* **WHAT THE EXERCISE ASKS**
Set every record down again, identical to the original.

══════

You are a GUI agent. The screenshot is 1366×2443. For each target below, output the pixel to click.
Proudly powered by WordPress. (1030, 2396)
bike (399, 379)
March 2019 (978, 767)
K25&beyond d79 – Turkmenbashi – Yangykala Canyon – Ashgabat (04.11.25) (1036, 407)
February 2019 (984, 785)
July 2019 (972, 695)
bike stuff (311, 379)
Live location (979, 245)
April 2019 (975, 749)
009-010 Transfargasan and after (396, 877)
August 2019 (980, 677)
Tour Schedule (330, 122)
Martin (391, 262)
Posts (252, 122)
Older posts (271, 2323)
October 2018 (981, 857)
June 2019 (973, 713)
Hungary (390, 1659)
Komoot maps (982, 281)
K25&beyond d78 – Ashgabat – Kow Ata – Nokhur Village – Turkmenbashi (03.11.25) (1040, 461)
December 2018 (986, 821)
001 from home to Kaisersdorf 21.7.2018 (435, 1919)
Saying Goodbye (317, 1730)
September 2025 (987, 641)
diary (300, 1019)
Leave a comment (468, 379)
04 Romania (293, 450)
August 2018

══════

* **PROBLEM SOLUTION**
You are a GUI agent. The screenshot is 1366×2443. For each target below, output the pixel to click.
Proudly powered by WordPress. (1030, 2396)
bike (399, 379)
March 2019 (978, 767)
K25&beyond d79 – Turkmenbashi – Yangykala Canyon – Ashgabat (04.11.25) (1036, 407)
February 2019 (984, 785)
July 2019 (972, 695)
bike stuff (311, 379)
Live location (979, 245)
April 2019 (975, 749)
009-010 Transfargasan and after (396, 877)
August 2019 (980, 677)
Tour Schedule (330, 122)
Martin (391, 262)
Posts (252, 122)
Older posts (271, 2323)
October 2018 (981, 857)
June 2019 (973, 713)
Hungary (390, 1659)
Komoot maps (982, 281)
K25&beyond d78 – Ashgabat – Kow Ata – Nokhur Village – Turkmenbashi (03.11.25) (1040, 461)
December 2018 (986, 821)
001 from home to Kaisersdorf 21.7.2018 (435, 1919)
Saying Goodbye (317, 1730)
September 2025 (987, 641)
diary (300, 1019)
Leave a comment (468, 379)
04 Romania (293, 450)
August 2018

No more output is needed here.